Lo dijo un médico de un hospital de EsSalud hace 15 días:
“Estimados colegas, la situación del hospital ha llegado a un límite crítico respecto a disponibilidad de insumos. En mi servicio de neurocirugía falta casi todo, no hay clips, no hay válvulas, no hay drenajes, no hemostáticos, entre otras cosas; y ahora, no hay ni tomografías, y no porque no se haya hecho la gestión, sino, como todos saben, no hay compras, e incluso se debe a proveedores quienes ya no quieren vender. En estas condiciones es muy difícil seguir operando como hasta ahora se ha venido haciendo. Las causas son muchas: no hay presupuesto, problemas logísticos, licitaciones que nunca salen, inestabilidad laboral en el personal, procesos de compra local lenta que tarda hasta 40 días, etc.”
Lo dijo el Consejo Directivo del Cuerpo Médico del Hospital Nacional Carlos Alberto Seguín de Arequipa:
“Colapso del centro quirúrgico, la situación de desabastecimiento ha paralizado las cirugías, generando un embalse de pacientes que verán postergadas sus intervenciones quirúrgicas.

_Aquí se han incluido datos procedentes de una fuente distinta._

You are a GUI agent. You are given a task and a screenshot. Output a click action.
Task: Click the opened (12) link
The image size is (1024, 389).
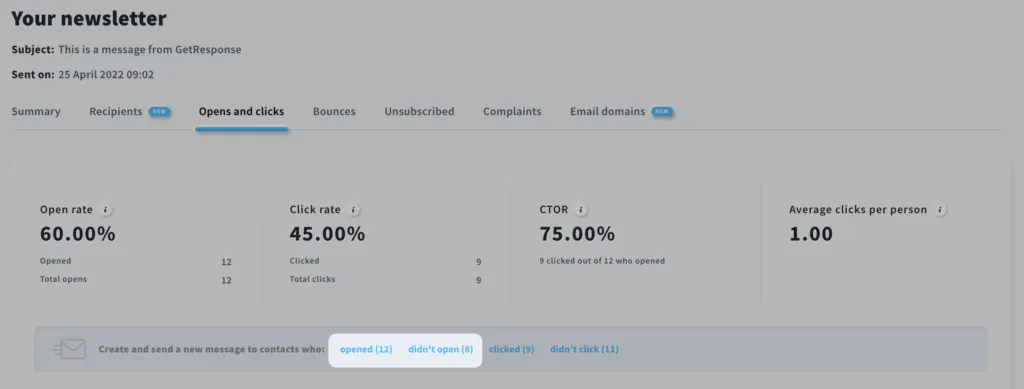(366, 349)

Esto incrementa exponencialmente el riesgo de complicaciones, dada la alta complejidad de sus patologías. Riesgo inminente en áreas críticas: áreas vitales como Emergencia, Shock Trauma, Cuidados Intensivos, Cuidados Coronarios, Hemodiálisis, Oncología y Oncohematología no cuentan con los insumos médicos ni terapéuticos mínimos para garantizar procedimientos seguros. La falta de fármacos y dispositivos impide brindar el soporte vital óptimo que requieren nuestros pacientes”.
Los que vivimos la atención cotidiana de los pacientes asegurados palpamos y sentimos las deficiencias y necesidades, damos fe de la ausencia de un mando o dirección y evidenciamos paradojas del mal uso de los recursos. El motor del funcionamiento de EsSalud es el personal profesional y técnico asistencial; sin embargo, las autoridades se dan el lujo de contratar como locadores de servicios a 4,000 trabajadores administrativos. Esto significaría un gasto anual superior a 200 millones de soles. Difícil no pensar que habría un interés crematístico en algunos o muchos funcionarios, y que poco es su interés atender las reales necesidades de los asegurados.
Estas actitudes serían juegos deliberados en pared con algunas voces privatizadoras que ya están frotándose las manos hablando de una “necesidad” de hacer gestión privada en EsSalud. Ello definitivamente aumentaría los costos y afectaría la sostenibilidad financiera. Si en verdad les preocupa la corrupción, entonces que los representantes de los empresarios en el Consejo Directivo de EsSalud hagan algo por combatirla; si no, solo serían comparsa de los corruptos.